Over 350 organisations were registered as National Research Register "data providers". Research organisations (typically the research and development departments of NHS organisations), rather than individual researchers, used to submit research project records every three months. There was a contractual obligation on NHS organisations receiving R&D support funding to make data submissions every three months.
Why do so many records appear to be duplicates referring to the same research project?
The National Research Register Projects database was an amalgam of records that were submitted by over 350 organisations ("data providers"). Often, two or more data providers submitted records for the same project. This usually occurred because both a funder of a project (eg a research programme) and the implementer of a project (a research centre) submitted records. The situation was more complicated for multi-centred projects because all implementers (lead centres in charge of the project and participating centres who were cooperating with the lead centre) submitted records of their own involvement in the project.
NRR records were therefore classified under four main categories according to the relationship of the data provider to the project:
- NRR Records from Regional and National Research Programmes: records submitted by the various health department research commissioning bodies and charities commissioning research, such as:
- National Institute for Health Research Policy Research Programme
- Chief Scientist Office (in Scotland)
- Wales Office of Research and Development for Health and Social Care
- National Coordinating Centre for Health Technology Assessment
- National Coordinating Centre for R&D Programme On Service Delivery and Organistion (NCCSDO)
- The BUPA Foundation
- NRR Records from Research Centres: Single-Centre Projects: records of research activity from NHS organisations, health centres and universities which had been coded by data providers as single-centre projects.

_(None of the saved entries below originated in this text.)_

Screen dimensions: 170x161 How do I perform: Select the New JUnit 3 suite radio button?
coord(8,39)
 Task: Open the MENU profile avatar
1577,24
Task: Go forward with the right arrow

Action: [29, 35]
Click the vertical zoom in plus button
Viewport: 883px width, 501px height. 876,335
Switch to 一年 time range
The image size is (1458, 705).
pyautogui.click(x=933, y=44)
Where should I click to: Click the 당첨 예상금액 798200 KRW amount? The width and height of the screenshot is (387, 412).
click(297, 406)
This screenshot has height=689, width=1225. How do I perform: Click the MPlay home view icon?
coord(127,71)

- NRR Records from Research Centres: Lead Centres for Multi-Centre Projects: records of research activity from NHS organisations, health centres and universities which had been coded by data providers as being for the lead centre of multi-centre projects.
- NRR Records from Research Centres: Participating Centres for Multi-Centre Projects: records of research activity from NHS organisations, health centres and universities which had been coded by data providers as being for participating (not lead) centres of multi-centre projects.
How did details of my project end up on the National Research Register?
Your local organisation (usually the research and development department of an NHS Trust or NHS Board) used to be responsible for sending details of projects receiving R&D support funding to the NRR. R&D departments collected details of your project as part of the R&D approval process. R&D Departments should have checked that you agreed for your information to be sent to the NRR ; this was usually indicated on your R&D / ethics application forms.
Does listing my trial in the National Research Register satisfy ICMJE requirements for trial registration?
No, the National Research Register was a general register for all types of research funded by, or of interest to, the health service. It was not designed to be a dedicated trials register and therefore did not follow the requirements of the International Committee of Medical Journal Editors (ICMJE) for trials registers.